His book, The Courtier was the most widely read book in Europe at the time. The Courtier, which was written in 1528 presented an idealized picture of life at court and the relationship between the prince and the courtier. Castiglione, who was a courtier and a diplomat himself, felt that all gentlemen should be learned in humanities, verse and prose. Unlike many other thinkers of the Renaissance, Castiglione felt that this education was necessary to entertain women and the ability to judge the writing of other people.
Castiglione s feelings on education did not agree with many of the other Renaissance thinkers such as Piccolomini. Piccolomini felt that education would save society from a dark mask. Castiglione felt that education would produce a proper gentlemen. These two men were thinking at different levels and this is just another valu of the Renaissance. The role of women was also beginning to significantly change during the Renaissance.
Men had many different ideas about how women should be educated. Juan Luis Vives. Vives was a Spanish humanist and he wrote The Instruction of A Christian Woman in 1523. Vives felt that books should teach women god manners and that women should be taught from holy scriptures or the sayings of philosophers. This idea of educating women was a revolutionary idea, even thought the lengths to which women could go wee extremely limited.
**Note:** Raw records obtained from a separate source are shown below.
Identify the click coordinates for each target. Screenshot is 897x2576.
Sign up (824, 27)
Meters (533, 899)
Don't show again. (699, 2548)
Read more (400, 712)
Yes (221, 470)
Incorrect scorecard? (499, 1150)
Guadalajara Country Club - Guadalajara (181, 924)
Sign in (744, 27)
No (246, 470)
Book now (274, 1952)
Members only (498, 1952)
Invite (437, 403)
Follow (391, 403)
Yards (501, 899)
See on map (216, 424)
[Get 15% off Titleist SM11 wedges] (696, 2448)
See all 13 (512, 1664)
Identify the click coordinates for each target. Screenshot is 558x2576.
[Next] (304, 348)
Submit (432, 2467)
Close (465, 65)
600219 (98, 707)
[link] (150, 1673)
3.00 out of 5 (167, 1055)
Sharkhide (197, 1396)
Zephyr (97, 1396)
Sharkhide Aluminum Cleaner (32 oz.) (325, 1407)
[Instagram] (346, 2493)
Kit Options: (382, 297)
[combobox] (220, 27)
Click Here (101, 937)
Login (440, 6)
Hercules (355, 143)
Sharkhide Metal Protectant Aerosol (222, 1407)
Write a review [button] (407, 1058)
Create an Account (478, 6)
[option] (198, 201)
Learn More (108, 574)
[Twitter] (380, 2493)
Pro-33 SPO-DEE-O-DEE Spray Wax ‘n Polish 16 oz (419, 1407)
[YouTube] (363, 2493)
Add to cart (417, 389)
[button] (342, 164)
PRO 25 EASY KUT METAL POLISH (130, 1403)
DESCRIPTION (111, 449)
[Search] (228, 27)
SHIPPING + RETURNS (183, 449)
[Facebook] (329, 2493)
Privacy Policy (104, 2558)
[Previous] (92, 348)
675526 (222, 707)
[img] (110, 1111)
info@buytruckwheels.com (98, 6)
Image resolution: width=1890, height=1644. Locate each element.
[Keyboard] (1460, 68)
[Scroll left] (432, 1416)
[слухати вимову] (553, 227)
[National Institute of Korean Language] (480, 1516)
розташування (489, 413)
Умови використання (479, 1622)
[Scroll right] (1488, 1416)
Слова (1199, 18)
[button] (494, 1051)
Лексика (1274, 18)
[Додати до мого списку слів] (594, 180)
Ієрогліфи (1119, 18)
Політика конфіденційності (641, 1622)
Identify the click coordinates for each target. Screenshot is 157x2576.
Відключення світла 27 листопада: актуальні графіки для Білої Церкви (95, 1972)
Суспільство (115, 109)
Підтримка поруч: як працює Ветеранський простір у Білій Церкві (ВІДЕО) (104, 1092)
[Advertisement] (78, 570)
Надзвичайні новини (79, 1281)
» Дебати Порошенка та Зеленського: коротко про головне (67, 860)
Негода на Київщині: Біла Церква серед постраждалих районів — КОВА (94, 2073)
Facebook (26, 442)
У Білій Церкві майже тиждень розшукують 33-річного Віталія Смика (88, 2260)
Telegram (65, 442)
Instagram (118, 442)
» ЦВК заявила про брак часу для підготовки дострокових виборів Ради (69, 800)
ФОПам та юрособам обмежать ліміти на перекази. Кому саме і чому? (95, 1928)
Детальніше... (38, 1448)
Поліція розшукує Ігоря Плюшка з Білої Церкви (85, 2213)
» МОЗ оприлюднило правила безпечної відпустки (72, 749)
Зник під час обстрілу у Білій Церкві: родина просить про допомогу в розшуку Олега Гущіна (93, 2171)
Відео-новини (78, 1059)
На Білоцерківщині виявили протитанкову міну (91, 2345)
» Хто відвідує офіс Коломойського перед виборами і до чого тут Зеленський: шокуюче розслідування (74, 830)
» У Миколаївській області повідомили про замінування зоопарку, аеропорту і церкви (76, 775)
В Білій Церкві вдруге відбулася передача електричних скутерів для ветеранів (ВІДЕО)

Vives wrote about how women should be taught from Holy Scriptures.
This idea is a little strange in the Renaissance, because most thinkers were secularists and believed in breaking with the church. Obviously Vives is an exception to this common characteristic of Renaissance thinkers. Never the less, Vives s ideas were revolutionary. In the late sixteenth century, there were schools for women where the women were taught things such as reading, writing, dancing and embroidery.
The fact that there are schools for women shows the development of the Renaissance, but there is once again a limit to what women can learn at these schools. Although women were receiving education, it was not even comparable to that of men. In a letter written in the mid-seventeenth century, the reopening of French Jesuit school was discussed. The writer of this letter had a realistic point of view and felt that not everyone had to be educated. The writer felt that schools are a necessity, but to many of them is an unfavorable thing. This writer felt that there was a greater need for more hardworking bodies than dreamy and contemplative spirits.
This is a valid point, because society needs people to work than to think in order for people to survive. This is just another different Renaissance opinion. The differences in opinions and ideas of Renaissance writers is such a metaphor of the point of the Renaissance itself. People were not following the crowd; new and contrasting ideas were being born.
Thinkers challenged each other and learned from each other and this essentially was the beauty of the Renaissance, it was a time of long needed change.